Information shown start

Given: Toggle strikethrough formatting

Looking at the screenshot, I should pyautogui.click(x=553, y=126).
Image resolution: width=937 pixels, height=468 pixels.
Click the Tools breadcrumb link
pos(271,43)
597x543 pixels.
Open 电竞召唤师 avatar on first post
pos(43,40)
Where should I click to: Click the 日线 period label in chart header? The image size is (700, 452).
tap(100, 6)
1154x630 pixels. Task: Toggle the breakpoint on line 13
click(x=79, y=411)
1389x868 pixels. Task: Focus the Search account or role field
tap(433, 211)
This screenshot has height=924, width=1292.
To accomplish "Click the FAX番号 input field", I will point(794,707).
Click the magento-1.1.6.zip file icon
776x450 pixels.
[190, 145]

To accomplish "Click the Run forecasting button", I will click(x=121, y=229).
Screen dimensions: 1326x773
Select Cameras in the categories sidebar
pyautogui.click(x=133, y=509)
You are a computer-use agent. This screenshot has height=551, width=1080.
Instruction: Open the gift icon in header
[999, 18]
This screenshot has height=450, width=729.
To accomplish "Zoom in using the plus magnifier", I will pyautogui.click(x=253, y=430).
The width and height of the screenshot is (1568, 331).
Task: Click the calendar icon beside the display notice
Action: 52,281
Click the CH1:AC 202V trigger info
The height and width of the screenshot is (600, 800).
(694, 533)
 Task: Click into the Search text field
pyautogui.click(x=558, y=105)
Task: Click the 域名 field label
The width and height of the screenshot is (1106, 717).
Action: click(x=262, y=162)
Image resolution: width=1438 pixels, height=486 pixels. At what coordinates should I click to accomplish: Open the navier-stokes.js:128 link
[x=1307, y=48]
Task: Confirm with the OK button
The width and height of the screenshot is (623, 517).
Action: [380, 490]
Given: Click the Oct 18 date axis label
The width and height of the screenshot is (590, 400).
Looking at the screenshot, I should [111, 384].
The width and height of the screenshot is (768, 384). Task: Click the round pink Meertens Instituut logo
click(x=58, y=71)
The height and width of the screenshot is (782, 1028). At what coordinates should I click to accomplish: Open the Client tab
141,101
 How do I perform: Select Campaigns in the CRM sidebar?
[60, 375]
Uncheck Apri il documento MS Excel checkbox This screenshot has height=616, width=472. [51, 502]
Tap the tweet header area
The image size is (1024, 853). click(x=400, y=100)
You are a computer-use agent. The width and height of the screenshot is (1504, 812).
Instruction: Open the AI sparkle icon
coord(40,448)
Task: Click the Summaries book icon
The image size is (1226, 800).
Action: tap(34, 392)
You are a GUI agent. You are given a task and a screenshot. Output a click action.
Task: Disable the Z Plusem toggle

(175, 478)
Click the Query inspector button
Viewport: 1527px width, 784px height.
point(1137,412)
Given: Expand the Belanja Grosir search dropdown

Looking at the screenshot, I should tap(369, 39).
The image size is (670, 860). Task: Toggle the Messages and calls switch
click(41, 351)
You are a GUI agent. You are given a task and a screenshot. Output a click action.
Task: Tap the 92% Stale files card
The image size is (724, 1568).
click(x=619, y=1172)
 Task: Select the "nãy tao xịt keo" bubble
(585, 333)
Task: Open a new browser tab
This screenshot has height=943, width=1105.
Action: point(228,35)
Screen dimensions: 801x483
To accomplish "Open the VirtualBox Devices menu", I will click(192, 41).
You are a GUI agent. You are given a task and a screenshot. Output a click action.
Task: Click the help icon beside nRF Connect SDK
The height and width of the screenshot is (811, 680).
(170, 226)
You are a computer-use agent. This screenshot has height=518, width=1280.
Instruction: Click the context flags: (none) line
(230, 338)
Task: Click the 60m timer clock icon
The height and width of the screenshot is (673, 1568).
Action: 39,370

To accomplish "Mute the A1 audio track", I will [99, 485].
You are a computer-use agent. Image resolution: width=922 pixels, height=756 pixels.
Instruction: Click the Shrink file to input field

Information shown end

**Exercise instructions:**
Render every line of the records above as a JSON list of strings, one string per line, leaving out blank lines.

**The answer:**
[
  "Given: Toggle strikethrough formatting",
  "Looking at the screenshot, I should pyautogui.click(x=553, y=126).",
  "Image resolution: width=937 pixels, height=468 pixels.",
  "Click the Tools breadcrumb link",
  "pos(271,43)",
  "597x543 pixels.",
  "Open 电竞召唤师 avatar on first post",
  "pos(43,40)",
  "Where should I click to: Click the 日线 period label in chart header? The image size is (700, 452).",
  "tap(100, 6)",
  "1154x630 pixels. Task: Toggle the breakpoint on line 13",
  "click(x=79, y=411)",
  "1389x868 pixels. Task: Focus the Search account or role field",
  "tap(433, 211)",
  "This screenshot has height=924, width=1292.",
  "To accomplish \"Click the FAX番号 input field\", I will point(794,707).",
  "Click the magento-1.1.6.zip file icon",
  "776x450 pixels.",
  "[190, 145]",
  "To accomplish \"Click the Run forecasting button\", I will click(x=121, y=229).",
  "Screen dimensions: 1326x773",
  "Select Cameras in the categories sidebar",
  "pyautogui.click(x=133, y=509)",
  "You are a computer-use agent. This screenshot has height=551, width=1080.",
  "Instruction: Open the gift icon in header",
  "[999, 18]",
  "This screenshot has height=450, width=729.",
  "To accomplish \"Zoom in using the plus magnifier\", I will pyautogui.click(x=253, y=430).",
  "The width and height of the screenshot is (1568, 331).",
  "Task: Click the calendar icon beside the display notice",
  "Action: 52,281",
  "Click the CH1:AC 202V trigger info",
  "The height and width of the screenshot is (600, 800).",
  "(694, 533)",
  " Task: Click into the Search text field",
  "pyautogui.click(x=558, y=105)",
  "Task: Click the 域名 field label",
  "The width and height of the screenshot is (1106, 717).",
  "Action: click(x=262, y=162)",
  "Image resolution: width=1438 pixels, height=486 pixels. At what coordinates should I click to accomplish: Open the navier-stokes.js:128 link",
  "[x=1307, y=48]",
  "Task: Confirm with the OK button",
  "The width and height of the screenshot is (623, 517).",
  "Action: [380, 490]",
  "Given: Click the Oct 18 date axis label",
  "The width and height of the screenshot is (590, 400).",
  "Looking at the screenshot, I should [111, 384].",
  "The width and height of the screenshot is (768, 384). Task: Click the round pink Meertens Instituut logo",
  "click(x=58, y=71)",
  "The height and width of the screenshot is (782, 1028). At what coordinates should I click to accomplish: Open the Client tab",
  "141,101",
  " How do I perform: Select Campaigns in the CRM sidebar?",
  "[60, 375]",
  "Uncheck Apri il documento MS Excel checkbox This screenshot has height=616, width=472. [51, 502]",
  "Tap the tweet header area",
  "The image size is (1024, 853). click(x=400, y=100)",
  "You are a computer-use agent. The width and height of the screenshot is (1504, 812).",
  "Instruction: Open the AI sparkle icon",
  "coord(40,448)",
  "Task: Click the Summaries book icon",
  "The image size is (1226, 800).",
  "Action: tap(34, 392)",
  "You are a GUI agent. You are given a task and a screenshot. Output a click action.",
  "Task: Disable the Z Plusem toggle",
  "(175, 478)",
  "Click the Query inspector button",
  "Viewport: 1527px width, 784px height.",
  "point(1137,412)",
  "Given: Expand the Belanja Grosir search dropdown",
  "Looking at the screenshot, I should tap(369, 39).",
  "The image size is (670, 860). Task: Toggle the Messages and calls switch",
  "click(41, 351)",
  "You are a GUI agent. You are given a task and a screenshot. Output a click action.",
  "Task: Tap the 92% Stale files card",
  "The image size is (724, 1568).",
  "click(x=619, y=1172)",
  " Task: Select the \"nãy tao xịt keo\" bubble",
  "(585, 333)",
  "Task: Open a new browser tab",
  "This screenshot has height=943, width=1105.",
  "Action: point(228,35)",
  "Screen dimensions: 801x483",
  "To accomplish \"Open the VirtualBox Devices menu\", I will click(192, 41).",
  "You are a GUI agent. You are given a task and a screenshot. Output a click action.",
  "Task: Click the help icon beside nRF Connect SDK",
  "The height and width of the screenshot is (811, 680).",
  "(170, 226)",
  "You are a computer-use agent. This screenshot has height=518, width=1280.",
  "Instruction: Click the context flags: (none) line",
  "(230, 338)",
  "Task: Click the 60m timer clock icon",
  "The height and width of the screenshot is (673, 1568).",
  "Action: 39,370",
  "To accomplish \"Mute the A1 audio track\", I will [99, 485].",
  "You are a computer-use agent. Image resolution: width=922 pixels, height=756 pixels.",
  "Instruction: Click the Shrink file to input field"
]